搾取ビジネスのエビデンスにも罠がある!民泊騒動に見る「あおりの構造」を紐解く
誰だって搾取ビジネスに騙されたくはないですよね。行政書士の服部真和氏は著書『できる社長のお金の守り方 オイシイ話はなぜ稼げないのか』で搾取ビジネスの具体例を取り上げています。一体どんなものがあるのか、本書から紹介します。
たしかに「嘘」はついていないが……
この記事では、搾取ビジネスにハマってしまう理由を明かしていきましょう。この理由を解明できれば、最初からハマりませんし、もしハマりかけても途中で抜け出すことができます。 持ち家や別荘を他者に貸し出して収益を上げる「民泊ビジネス」について取り上げましょう。民泊ビジネスで一儲けしようとあおる側にとっては、報酬やセミナー料を貰えば「利益が確定」して終わりです。 つまり、あおりを信じて物件を買った人が、儲かろうが損しようが関係ありません。ここで考えたいのは「なぜ、その人は民泊ビジネスに期待し、大金を投資してしまったのか?」ということです。
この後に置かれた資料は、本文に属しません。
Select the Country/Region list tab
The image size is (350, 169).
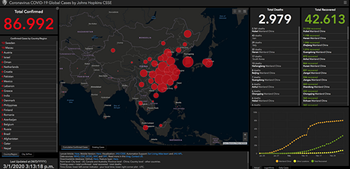tap(11, 154)
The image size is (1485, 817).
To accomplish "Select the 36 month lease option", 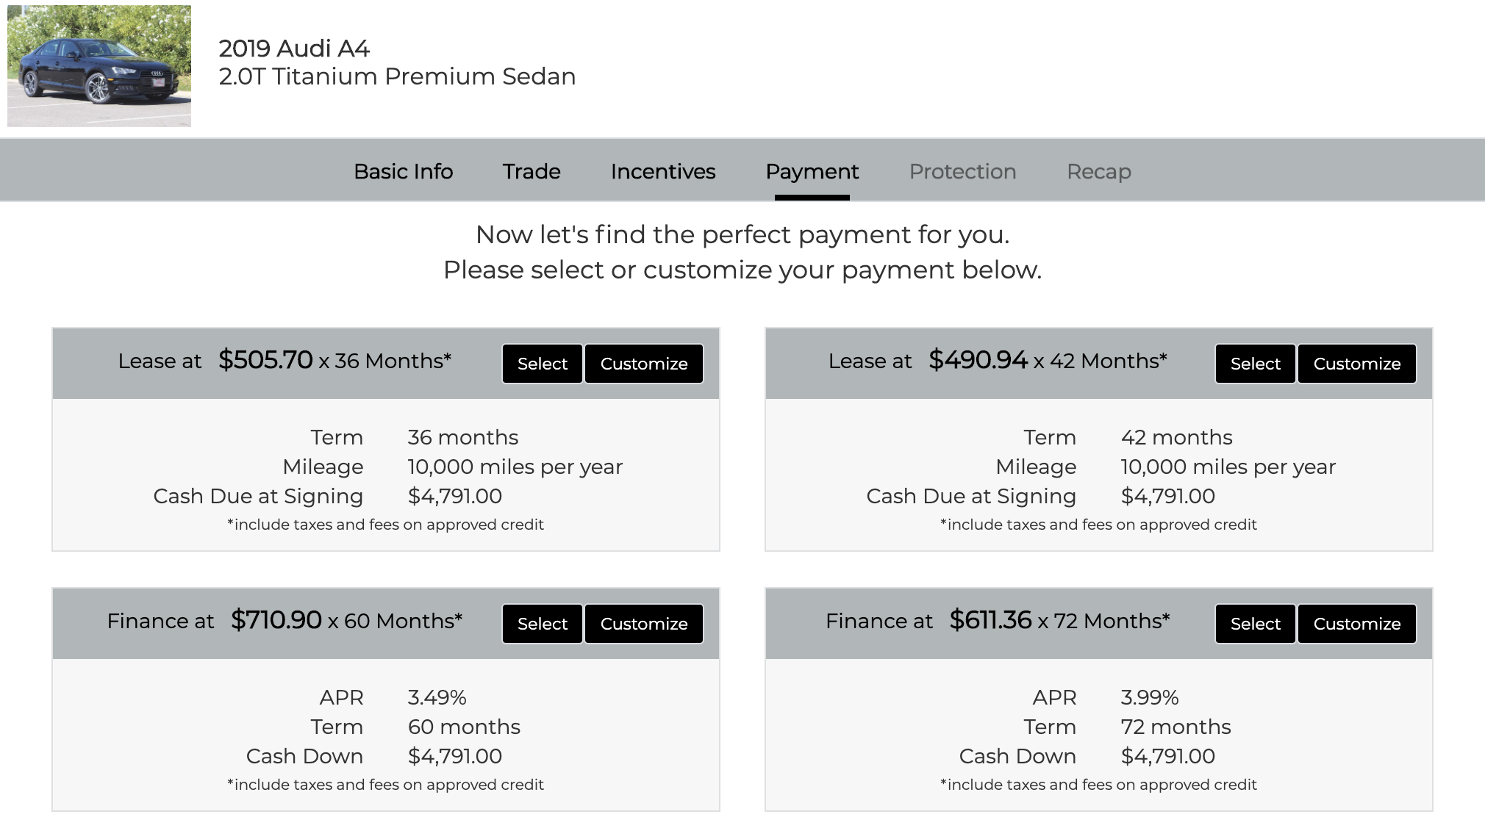I will tap(543, 364).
新型コロナウイルス感染拡大前後で少し事情が異なりますが、当時よく用いられたあおり文句を列挙します。 ・訪日外国人数が50%近く増加しており、今後も右肩上がり ・宿泊施設が足りず、宿泊ビジネスに機会損失が生じている ・全国に空き家が820万戸もあり、活用が叫ばれている ・賃貸は1か月10万円前後の収入だが、民泊は1日2~3万円以上で収益率が高い ・早くよい立地の物件を購入しないと、有利な物件はどんどん売れていく このように、エビデンスにもとづいた希望ある未来を示されると、大金を投資したくなります。現場をよく知る者からすると、こんなあおり文句はツッコミどころ満載です。しかし、当時はこの手のセミナーや勉強会、チラシ、DM、Webサイトが、実際にあふれかえっていました。あおり文句を真に受けて物件を購入し、民泊を始める人もたくさんいました。 誤解のないように書きますと、この箇条書きの内容はすべて「事実」です。決して嘘ではありません。しかし「事実」を並べたからといって、必ずしも最適解を導けるわけではないのです。セミナーにせよ、チラシやWebサイトにせよ「売ったタイミングで利益が確定する」ビジネス。そんなものは売りたい商材に有利な事実だけを選び、真実を歪めてセールスします。